今日はそのサブレベルの読み込みに関して、知らないと思わぬバグを招いてしまう内容をご紹介したいと思います。
例えば、あるゲーム内で時間経過によって状況が変化するステージがあるとします。ゲーム上で昼にしか起きないイベント、夜にしか出現しない敵などです。
このように昼間、夜間によって全くイベントの内容が異なる場合、管理のしやすさから夜用イベントのサブレベルと昼用イベントのサブレベルというように、一つのステージにイベント起動用のサブレベルを複数に分ける場合があると思います。
そして、イベント起動はどれもトリガーボリュームなどのイベント用アクターのコリジョンで判定するとします。
ここまでは、とくに問題ないはずです。
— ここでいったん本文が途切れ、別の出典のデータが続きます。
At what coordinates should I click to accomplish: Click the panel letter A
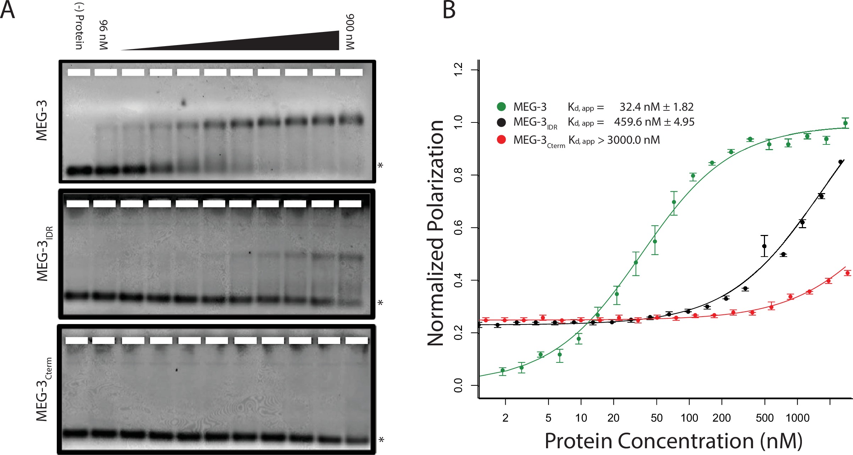coord(8,10)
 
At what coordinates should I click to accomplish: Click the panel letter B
coord(449,10)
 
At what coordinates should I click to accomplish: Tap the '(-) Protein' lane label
coord(79,27)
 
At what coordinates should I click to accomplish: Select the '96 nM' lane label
coord(103,35)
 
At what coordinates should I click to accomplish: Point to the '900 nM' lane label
coord(350,32)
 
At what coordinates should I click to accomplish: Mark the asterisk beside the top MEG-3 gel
coord(380,166)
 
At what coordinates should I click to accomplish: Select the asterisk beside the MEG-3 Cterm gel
coord(381,440)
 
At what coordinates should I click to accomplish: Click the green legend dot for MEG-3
coord(501,107)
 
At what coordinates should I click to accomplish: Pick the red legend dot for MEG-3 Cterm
coord(501,140)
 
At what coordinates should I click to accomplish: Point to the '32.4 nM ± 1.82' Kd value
coord(656,107)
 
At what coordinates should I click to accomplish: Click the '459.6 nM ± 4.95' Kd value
coord(654,122)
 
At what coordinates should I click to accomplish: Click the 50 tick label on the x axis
coord(656,418)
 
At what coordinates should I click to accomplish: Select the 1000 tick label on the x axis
coord(797,418)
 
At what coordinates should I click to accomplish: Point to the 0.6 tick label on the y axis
coord(458,228)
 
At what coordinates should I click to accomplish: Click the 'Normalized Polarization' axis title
coord(436,232)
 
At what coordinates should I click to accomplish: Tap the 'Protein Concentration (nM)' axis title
coord(673,441)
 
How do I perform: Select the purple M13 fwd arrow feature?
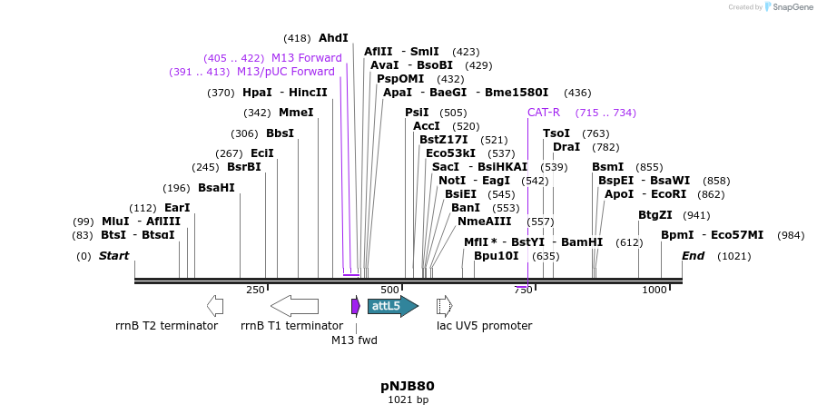coord(356,306)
あとはゲーム中に昼になったら夜用のサブレベルを破棄し、昼用のサブレベルを読み込む。そして夜がきたら昼用のサブレベルを破棄し、夜用のサブレベルを読み込めば、それぞれの時間帯に応じたイベントが起動できるようになるはずです。
しかし、このような作りになっていた場合、コリジョンの検知タイミングをよく把握していないと、次のような問題が発生します。
昼間に夜用のイベントが発生する場所にいた場合、そのまま夜になったとしても、夜のイベントがきちんと発生しないのです。
実際に検証してみましょう。
まずサブレベルに昼用イベントの「Event_Day.umap」、夜用イベントの「Event_Night.umap」を追加します。
次に各レベルにそれぞれのイベント起動用にトリガーボックスのアクターを配置します。
今回は単純に、レベルブループリントでトリガー内に入った時と出た時にデバッグ表示をするようにします。
あとは任意のタイミングでサブレベルを切り替れるようにパーシスタントのレベルに処理を書きます。
そして、実際に起動して挙動を確かめてみると、トリガーがある場所にでサブレベルを切り替えると、トリガー内にも関わらずイベントは発生しない事が確認できます。
一度トリガーの外に出て再度入ると、きちんとBeginOverlapのイベントが起動することがわかります。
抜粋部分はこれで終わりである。